Investigation Was Limited

The investigation was not about the conservation easement deduction in general. It was just about the spate of syndications that were inspired by the Kiva Dunes decision in 2009. There was a lot of focus on emails that stripped away the complexity and communicated to investors the simple proposition of buying deductions at a rate of $4 or more of deductions for each dollar paid to promoters.

And then there were the appraisals. The report indicates that the “engine of every syndicated conservation-easement transaction” was an inflated appraisal.

What really amazed me was that by Mr. Schoendecker’s account they started with a blank slate. Roughly half of Mr. Schoendecker’s career since getting his law degree from Northwestern

in 2004 was as a DOJ trial attorney. He worked on many big tax shelter cases.

And the analysis in the investigation ended up focusing on economic substance rather than diving into the intricacies of Subchapter K, to the disappointment of this partnership tax geek. Instead we get emails where the lack of substance is laid out in all its glory

This investigation involved reviewing hundreds of additional emails, which generally repeated the subjects discussed above. The transaction promoters were selling tax deductions, and their taxpayer-investors were buying them. The investigation did not uncover a single email from a single promoter, responding either voluntarily or to a subpoena, that reflects a taxpayer’s primary interest being the development of land, and this investigation did not uncover a single email that a reflected a taxpayer’s primary interest being the conservation of land.

The Irony

A common story that young Boomers would hear from the Greatest Generation, who besides saving us from fascism grew up in the Great Depression and walked to school for miles each day uphill both ways, was that if they were spanked at school they would keep quiet about it at home, because if their parents found out about it they would get spanked again.

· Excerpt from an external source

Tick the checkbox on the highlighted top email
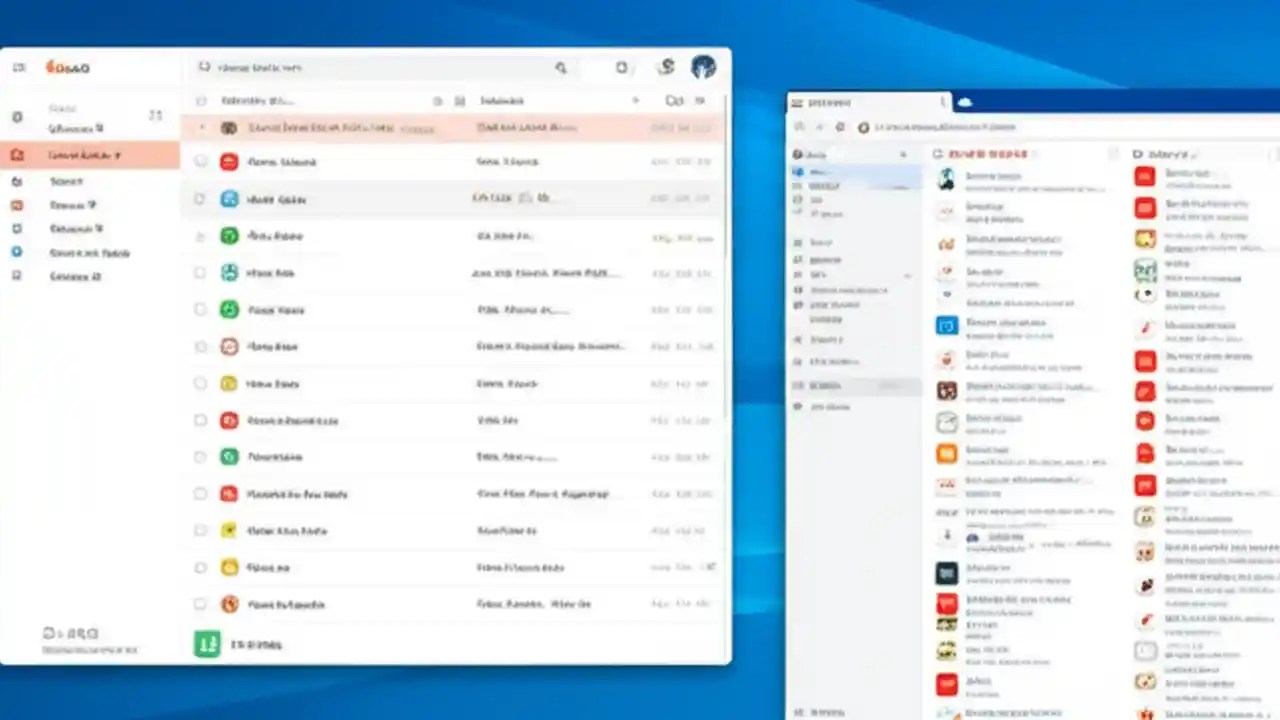Viewport: 1280px width, 720px height. pos(200,128)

It is kind of amusing to apply that story to what happened to the conservation easement syndicators. The sent lobbyists to Congress to complain about being spanked by the IRS and they got spanked by the Senate Finance Committee.

And The Good News

It really does seem that there are people in government trying to figure out what is going in order to craft appropriate action. Which can remind us, as Sam puts it “That there is good in the world, Mr. Frodo”

P4C Response

It might be worth noting that in his response to the report Robert Ramsay of Partnership For Conservation questioned the open mindedness of the investigators.

Partnership for Conservation welcomes the conclusion of the committee’s investigation into syndicated conservation easement donations,” Ramsay said. “At the announcement of the investigation, before any data was collected, committee staff made clear it was going to find abuses, and it comes as no surprise that the report reached this predetermined conclusion. What is notable is the report again highlights the central issue is valuation, which can and should be addressed with safeguards and guidance that do not rely on a punitive and retroactive change to the law.

Fundamentally the advocates of the high multiple syndications have a different view as to what the law is. They believe that it is possible for an easement on property to be worth more, substantially more, than the property itself. It is a compelling belief, because the deals don’t work if it is not true.